Biais cognitifs : erreurs ou mécanismes adaptatifs ?
Les biais cognitifs ont longtemps été vus comme des dysfonctionnements du cerveau rationnel. Mais des chercheurs adoptent aujourd’hui une lecture plus nuancée : ces biais sont parfois des raccourcis efficaces, surtout dans un environnement instable.
En réalité, le cerveau humain n’est pas conçu pour maximiser des décisions parfaites. Il est fait pour réagir vite avec peu d’information. Ce qui est une faiblesse dans certaines situations… mais un atout dans d’autres.
Peut-on vraiment corriger ces biais ?
Corriger un biais cognitif n’est pas simple. La prise de conscience ne suffit pas toujours. Même les spécialistes, formés à ces biais, y succombent régulièrement.
Ce qui marche (parfois) :
- La confrontation de points de vueTravailler en binôme ou en comité hétérogène permet de challenger les intuitions. Les dissonances peuvent révéler des angles morts.
- Les check-lists de décisionInspirées du monde médical ou aéronautique, ces grilles permettent de poser les décisions à froid, en listant les hypothèses, les alternatives, les impacts.
- Le recours à des tiers neutresMentors, coachs, consultants peuvent jouer un rôle de miroir critique, à condition d’avoir une réelle liberté de ton.
- L’expérimentation rapide (lean testing)Tester une hypothèse avant de l’adopter comme certitude est une manière pragmatique de court-circuiter les biais internes.
Ce qui ne marche pas (ou peu) :
- Le « je vais faire attention » : les biais sont inconscients. On ne peut pas les désactiver à volonté.
- Le recours exclusif aux données : les chiffres eux-mêmes sont souvent interprétés… à travers nos biais.
- La solitude décisionnelle : elle accentue les biais, surtout en période de stress ou d’urgence.
Exploiter plutôt que combattre : une autre voie ?
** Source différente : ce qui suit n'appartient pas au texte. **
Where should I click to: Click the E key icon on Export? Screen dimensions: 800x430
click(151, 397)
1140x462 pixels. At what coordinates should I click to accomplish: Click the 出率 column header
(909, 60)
Et si la solution n’était pas d’éliminer les biais, mais d’en faire des alliés stratégiques ?
Certaines approches proposent de tirer parti des biais, à condition de les compenser intelligemment.
L’intuition stratégique
L’intuition n’est pas un hasard : elle repose souvent sur une accumulation d’expériences. Chez les entrepreneurs aguerris, elle peut être un outil redoutable — à condition de la valider par des tests.
Le biais de confirmation… utilisé à bon escient
Plutôt que de nier ce biais, certains entrepreneurs l’utilisent pour renforcer la cohésion autour d’un projet. En exposant leurs équipes à des réussites internes, ils génèrent de la motivation… tout en gardant un espace critique en dehors.
C’est ce que certaines start-up appellent le « positivity bubble » : créer une dynamique d’enthousiasme sans pour autant fermer les yeux sur les signaux d’alerte.
La scénarisation du pire (biais de pessimisme contrôlé)
À l’inverse, cultiver un biais volontairement pessimiste (ex. : “pré-mortem meetings”) permet d’anticiper les échecs potentiels avant qu’ils ne se produisent, en imaginant les pires scénarios.
Encadré – 5 biais à connaître absolument quand on dirige une entreprise
- Biais d’ancrage : s’attacher à la première info reçue, même si elle est erronée.
- Biais de statu quo : préférer l’inaction ou la continuité à la prise de risque.
- Biais d’aversion à la perte : surévaluer les pertes potentielles par rapport aux gains.
- Biais rétrospectif : croire, après coup, qu’on “le savait depuis le début”.
- Effet Dunning-Kruger : les moins compétents surestiment souvent leurs compétences.